12 ounces white chocolate chips, ½ teaspoon cupcake flavoring, 2 tablespoons rainbow sprinkles
Spoon the melted white chocolate into the molds, making sure to coat the inside of the molds. Place the molds in the refrigerator and let harden for 15 minutes.
Remove molds from the refrigerator and carefully remove the white chocolate half-spheres from molds.
Heat a small skillet on the stove, then remove from heat, and place near your assembly station. Place one half-sphere with the open side down, melting just the edges for a few seconds, remove, and fill the ball with the ⅓ envelope of cocoa mix and about 5 mini marshmallows.

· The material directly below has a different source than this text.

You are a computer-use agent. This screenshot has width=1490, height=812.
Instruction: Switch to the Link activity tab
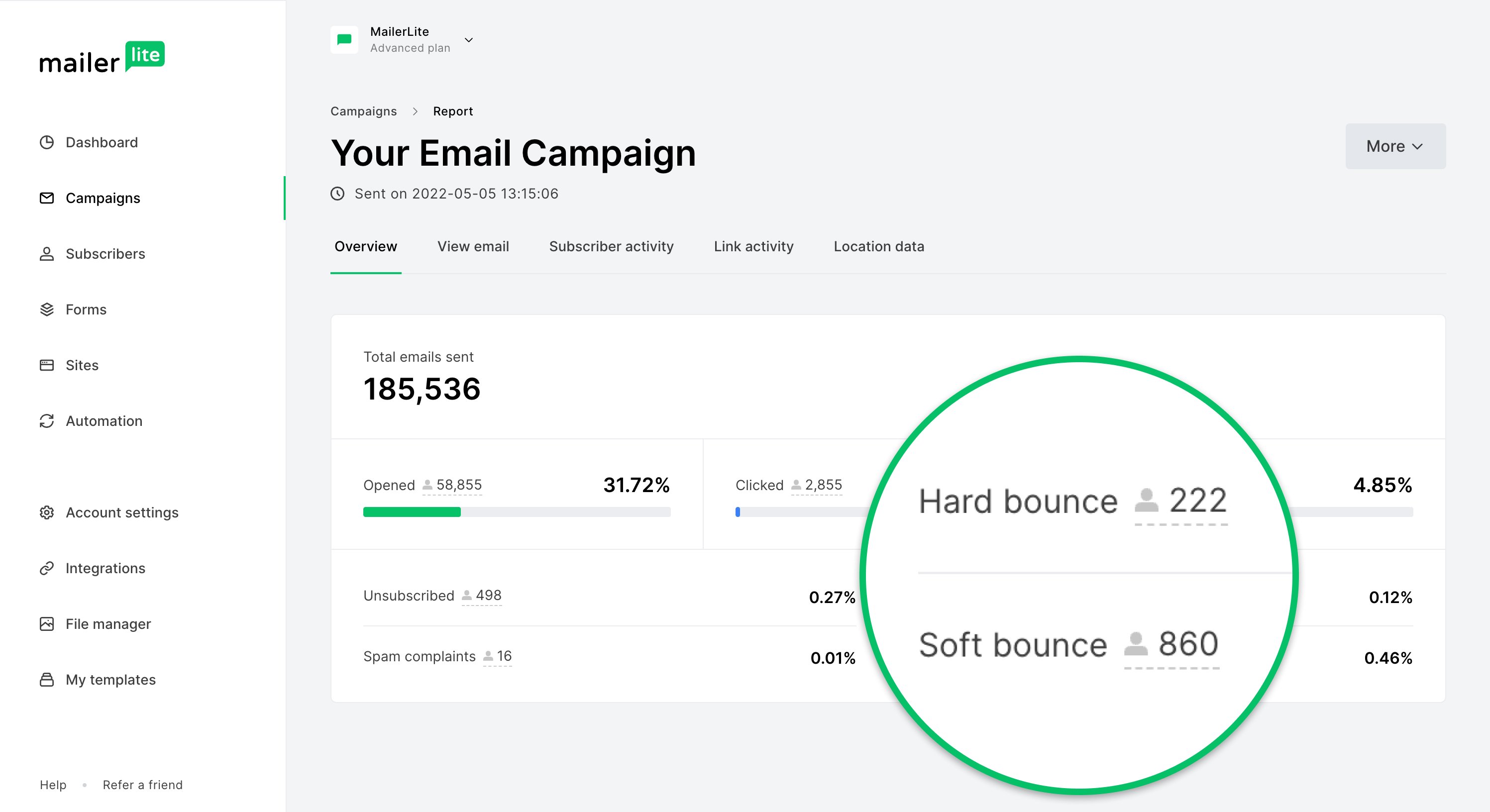click(753, 246)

2 envelopes hot cocoa mix, 1 cup mini marshmallows
Place the other half of the chocolate ball on the hot skillet with the open side down, and melt just the edges of the ball. Remove from the skillet, and immediately place on one of the chocolate balls, filled with the cocoa, etc., making the top of the ball/bomb.
Hold in place a few seconds to make sure the top and bottom are melted together. When all the cocoa bombs have been filled and melted together, place them in the refrigerator for 10 minutes, until chocolate is completely set. Remove from the refrigerator and sit aside.
Melt leftover white chocolate in a microwave safe bowl at 15-second intervals until the chocolate melts. Place the melted chocolate in a pastry bag.
Pipe the white chocolate over the cocoa bombs and sprinkle with the remaining rainbow sprinkles.
Heat milk and place one hot cocoa bomb in the bottom of a mug. Pour heated milk over the top. Cocoa bomb will melt and bubble, and marshmallows will float to the top. Stir the powdered cocoa, and enjoy!